**How to complete this task:**
Everything from the line with "Contacta (138, 2403)" to the end of the data is to be retyped exactly, and nothing else.
[[ Given records, beginning ]]
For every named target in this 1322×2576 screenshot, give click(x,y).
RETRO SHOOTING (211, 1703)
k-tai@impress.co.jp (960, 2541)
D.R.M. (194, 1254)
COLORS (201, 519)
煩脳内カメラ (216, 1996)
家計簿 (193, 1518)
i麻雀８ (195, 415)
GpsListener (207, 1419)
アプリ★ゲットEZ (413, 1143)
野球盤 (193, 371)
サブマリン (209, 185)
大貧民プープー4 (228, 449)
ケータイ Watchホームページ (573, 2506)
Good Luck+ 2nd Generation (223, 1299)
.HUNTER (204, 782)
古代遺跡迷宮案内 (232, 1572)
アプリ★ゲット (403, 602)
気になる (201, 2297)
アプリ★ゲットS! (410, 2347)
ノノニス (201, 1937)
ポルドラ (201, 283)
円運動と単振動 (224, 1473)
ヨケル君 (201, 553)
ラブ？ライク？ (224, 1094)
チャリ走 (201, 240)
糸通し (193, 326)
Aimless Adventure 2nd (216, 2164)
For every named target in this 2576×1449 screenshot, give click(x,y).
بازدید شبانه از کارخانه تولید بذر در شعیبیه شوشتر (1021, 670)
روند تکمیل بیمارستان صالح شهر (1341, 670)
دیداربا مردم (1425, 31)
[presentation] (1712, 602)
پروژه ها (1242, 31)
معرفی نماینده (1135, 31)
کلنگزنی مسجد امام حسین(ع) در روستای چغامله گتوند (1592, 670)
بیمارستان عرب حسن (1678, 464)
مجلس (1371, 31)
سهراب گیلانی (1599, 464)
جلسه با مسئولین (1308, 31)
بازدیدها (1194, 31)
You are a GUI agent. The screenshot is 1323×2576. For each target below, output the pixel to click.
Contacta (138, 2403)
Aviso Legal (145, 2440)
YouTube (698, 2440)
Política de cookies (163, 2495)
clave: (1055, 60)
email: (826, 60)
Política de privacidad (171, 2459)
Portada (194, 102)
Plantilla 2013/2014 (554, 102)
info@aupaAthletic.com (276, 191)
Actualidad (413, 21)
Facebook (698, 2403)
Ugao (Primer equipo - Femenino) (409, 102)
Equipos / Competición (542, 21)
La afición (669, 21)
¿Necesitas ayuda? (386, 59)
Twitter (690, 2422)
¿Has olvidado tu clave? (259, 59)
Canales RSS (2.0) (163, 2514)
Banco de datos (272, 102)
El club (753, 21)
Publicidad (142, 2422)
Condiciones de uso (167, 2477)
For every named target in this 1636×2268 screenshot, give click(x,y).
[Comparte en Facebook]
[[ Given records, end ]]
**Output for this task:**
Contacta (138, 2403)
Aviso Legal (145, 2440)
YouTube (698, 2440)
Política de cookies (163, 2495)
clave: (1055, 60)
email: (826, 60)
Política de privacidad (171, 2459)
Portada (194, 102)
Plantilla 2013/2014 (554, 102)
info@aupaAthletic.com (276, 191)
Actualidad (413, 21)
Facebook (698, 2403)
Ugao (Primer equipo - Femenino) (409, 102)
Equipos / Competición (542, 21)
La afición (669, 21)
¿Necesitas ayuda? (386, 59)
Twitter (690, 2422)
¿Has olvidado tu clave? (259, 59)
Canales RSS (2.0) (163, 2514)
Banco de datos (272, 102)
El club (753, 21)
Publicidad (142, 2422)
Condiciones de uso (167, 2477)
For every named target in this 1636×2268 screenshot, give click(x,y).
[Comparte en Facebook]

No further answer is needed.